= Brief =
How many lines in the records below contain the word "checkbox"? Give only the number.

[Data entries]

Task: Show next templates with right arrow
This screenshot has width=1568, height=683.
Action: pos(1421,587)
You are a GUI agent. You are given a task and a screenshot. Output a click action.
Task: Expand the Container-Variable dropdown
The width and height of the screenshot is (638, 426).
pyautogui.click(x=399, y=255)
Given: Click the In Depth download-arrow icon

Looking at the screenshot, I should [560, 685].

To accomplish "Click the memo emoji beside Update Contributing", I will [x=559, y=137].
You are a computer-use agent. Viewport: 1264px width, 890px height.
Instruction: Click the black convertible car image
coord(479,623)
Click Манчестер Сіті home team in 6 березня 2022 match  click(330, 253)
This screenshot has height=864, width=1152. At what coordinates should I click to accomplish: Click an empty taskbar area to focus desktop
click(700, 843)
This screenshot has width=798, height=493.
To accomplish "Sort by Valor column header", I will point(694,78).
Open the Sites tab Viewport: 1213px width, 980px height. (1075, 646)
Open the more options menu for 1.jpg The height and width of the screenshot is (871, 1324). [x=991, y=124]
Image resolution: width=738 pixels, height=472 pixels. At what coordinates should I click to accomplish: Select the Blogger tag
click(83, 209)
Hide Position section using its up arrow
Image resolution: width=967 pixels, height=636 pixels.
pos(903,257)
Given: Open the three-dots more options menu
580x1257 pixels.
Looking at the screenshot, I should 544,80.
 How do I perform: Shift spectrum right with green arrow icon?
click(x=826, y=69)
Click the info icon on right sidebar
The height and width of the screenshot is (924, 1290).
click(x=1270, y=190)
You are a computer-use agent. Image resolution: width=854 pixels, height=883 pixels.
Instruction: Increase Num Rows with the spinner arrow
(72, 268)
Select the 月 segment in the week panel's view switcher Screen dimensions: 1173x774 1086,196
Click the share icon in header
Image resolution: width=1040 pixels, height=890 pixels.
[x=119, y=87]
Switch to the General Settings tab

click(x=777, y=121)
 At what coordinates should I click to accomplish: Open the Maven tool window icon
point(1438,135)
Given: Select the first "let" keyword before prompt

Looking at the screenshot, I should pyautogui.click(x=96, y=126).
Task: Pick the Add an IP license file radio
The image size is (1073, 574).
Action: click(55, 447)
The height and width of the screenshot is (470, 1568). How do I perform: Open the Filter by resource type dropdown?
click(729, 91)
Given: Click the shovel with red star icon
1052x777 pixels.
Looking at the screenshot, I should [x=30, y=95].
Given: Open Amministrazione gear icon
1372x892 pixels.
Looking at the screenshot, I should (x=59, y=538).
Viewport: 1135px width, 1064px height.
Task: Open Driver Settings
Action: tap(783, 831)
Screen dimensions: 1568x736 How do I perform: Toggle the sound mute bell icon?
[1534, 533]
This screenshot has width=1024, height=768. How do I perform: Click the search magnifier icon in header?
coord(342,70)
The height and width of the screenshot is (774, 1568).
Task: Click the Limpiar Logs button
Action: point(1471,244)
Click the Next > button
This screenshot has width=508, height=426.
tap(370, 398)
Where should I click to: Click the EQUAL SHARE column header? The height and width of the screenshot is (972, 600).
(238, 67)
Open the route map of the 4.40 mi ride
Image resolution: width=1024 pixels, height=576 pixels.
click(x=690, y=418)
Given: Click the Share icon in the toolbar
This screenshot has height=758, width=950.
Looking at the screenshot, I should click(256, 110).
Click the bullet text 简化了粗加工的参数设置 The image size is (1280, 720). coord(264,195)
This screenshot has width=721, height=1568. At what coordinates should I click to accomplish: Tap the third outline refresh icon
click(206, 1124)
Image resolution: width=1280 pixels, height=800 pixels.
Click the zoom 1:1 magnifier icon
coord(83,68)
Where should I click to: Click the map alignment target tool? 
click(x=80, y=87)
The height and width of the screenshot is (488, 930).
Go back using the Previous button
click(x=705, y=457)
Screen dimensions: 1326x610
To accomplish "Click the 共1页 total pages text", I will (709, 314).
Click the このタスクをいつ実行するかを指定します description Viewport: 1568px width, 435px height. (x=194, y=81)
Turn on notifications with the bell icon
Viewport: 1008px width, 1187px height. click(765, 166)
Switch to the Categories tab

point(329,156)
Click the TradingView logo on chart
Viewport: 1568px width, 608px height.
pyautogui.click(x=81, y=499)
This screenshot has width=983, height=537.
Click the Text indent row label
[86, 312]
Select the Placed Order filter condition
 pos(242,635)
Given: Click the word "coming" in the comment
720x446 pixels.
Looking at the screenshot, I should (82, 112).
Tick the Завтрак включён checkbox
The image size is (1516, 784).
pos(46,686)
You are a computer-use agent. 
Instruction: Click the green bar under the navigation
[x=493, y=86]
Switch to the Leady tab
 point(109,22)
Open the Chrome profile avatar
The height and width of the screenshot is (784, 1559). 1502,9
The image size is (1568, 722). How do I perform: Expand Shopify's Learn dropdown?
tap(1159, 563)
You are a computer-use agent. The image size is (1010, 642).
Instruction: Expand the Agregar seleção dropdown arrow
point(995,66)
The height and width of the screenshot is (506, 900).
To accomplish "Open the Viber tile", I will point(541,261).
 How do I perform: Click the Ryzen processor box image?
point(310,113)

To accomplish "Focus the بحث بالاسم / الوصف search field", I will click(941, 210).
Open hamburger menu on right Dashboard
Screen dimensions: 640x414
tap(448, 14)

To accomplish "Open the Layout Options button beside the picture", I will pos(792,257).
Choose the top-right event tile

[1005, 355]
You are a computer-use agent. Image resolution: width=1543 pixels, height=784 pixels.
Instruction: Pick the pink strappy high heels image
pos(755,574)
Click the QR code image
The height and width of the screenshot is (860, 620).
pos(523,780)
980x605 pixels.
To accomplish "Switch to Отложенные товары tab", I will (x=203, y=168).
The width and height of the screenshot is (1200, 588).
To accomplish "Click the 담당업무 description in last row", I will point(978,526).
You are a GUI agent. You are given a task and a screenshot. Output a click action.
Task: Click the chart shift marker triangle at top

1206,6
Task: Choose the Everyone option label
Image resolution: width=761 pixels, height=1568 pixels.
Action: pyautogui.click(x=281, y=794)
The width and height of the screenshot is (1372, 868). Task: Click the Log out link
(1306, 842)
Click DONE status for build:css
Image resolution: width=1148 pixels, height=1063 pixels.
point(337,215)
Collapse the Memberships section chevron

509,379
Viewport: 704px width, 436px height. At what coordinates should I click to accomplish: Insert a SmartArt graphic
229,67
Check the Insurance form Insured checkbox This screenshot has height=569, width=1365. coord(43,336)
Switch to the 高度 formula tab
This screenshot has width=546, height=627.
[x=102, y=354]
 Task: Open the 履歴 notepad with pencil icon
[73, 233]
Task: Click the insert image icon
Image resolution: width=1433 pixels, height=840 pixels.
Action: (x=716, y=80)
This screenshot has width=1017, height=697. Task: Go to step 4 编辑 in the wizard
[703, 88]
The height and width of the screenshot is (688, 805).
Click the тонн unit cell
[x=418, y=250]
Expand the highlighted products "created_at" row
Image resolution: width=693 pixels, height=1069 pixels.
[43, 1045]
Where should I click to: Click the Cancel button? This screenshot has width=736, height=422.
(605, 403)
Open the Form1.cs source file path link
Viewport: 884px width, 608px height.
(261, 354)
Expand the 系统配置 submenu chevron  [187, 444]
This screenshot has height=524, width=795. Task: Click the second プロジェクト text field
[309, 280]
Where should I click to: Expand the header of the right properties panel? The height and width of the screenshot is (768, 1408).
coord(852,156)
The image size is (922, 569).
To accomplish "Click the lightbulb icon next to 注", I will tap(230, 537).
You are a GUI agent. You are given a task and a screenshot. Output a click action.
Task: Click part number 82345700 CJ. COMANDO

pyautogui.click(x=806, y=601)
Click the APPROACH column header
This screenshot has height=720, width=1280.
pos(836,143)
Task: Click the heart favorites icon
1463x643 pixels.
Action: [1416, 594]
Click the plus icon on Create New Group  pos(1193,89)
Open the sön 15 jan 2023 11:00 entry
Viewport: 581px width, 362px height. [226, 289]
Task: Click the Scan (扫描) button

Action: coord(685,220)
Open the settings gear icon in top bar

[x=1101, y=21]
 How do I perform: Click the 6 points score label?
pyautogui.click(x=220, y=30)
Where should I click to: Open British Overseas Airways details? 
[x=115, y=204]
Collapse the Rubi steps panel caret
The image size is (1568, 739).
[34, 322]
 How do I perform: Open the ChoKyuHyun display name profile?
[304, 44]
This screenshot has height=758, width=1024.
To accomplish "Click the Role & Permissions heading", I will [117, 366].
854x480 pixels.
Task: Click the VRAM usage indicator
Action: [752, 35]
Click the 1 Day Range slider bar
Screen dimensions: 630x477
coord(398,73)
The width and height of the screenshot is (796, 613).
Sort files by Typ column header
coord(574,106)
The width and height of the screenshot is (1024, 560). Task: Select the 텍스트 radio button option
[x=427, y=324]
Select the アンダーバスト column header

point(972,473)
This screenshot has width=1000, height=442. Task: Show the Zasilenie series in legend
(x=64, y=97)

= Result below =
2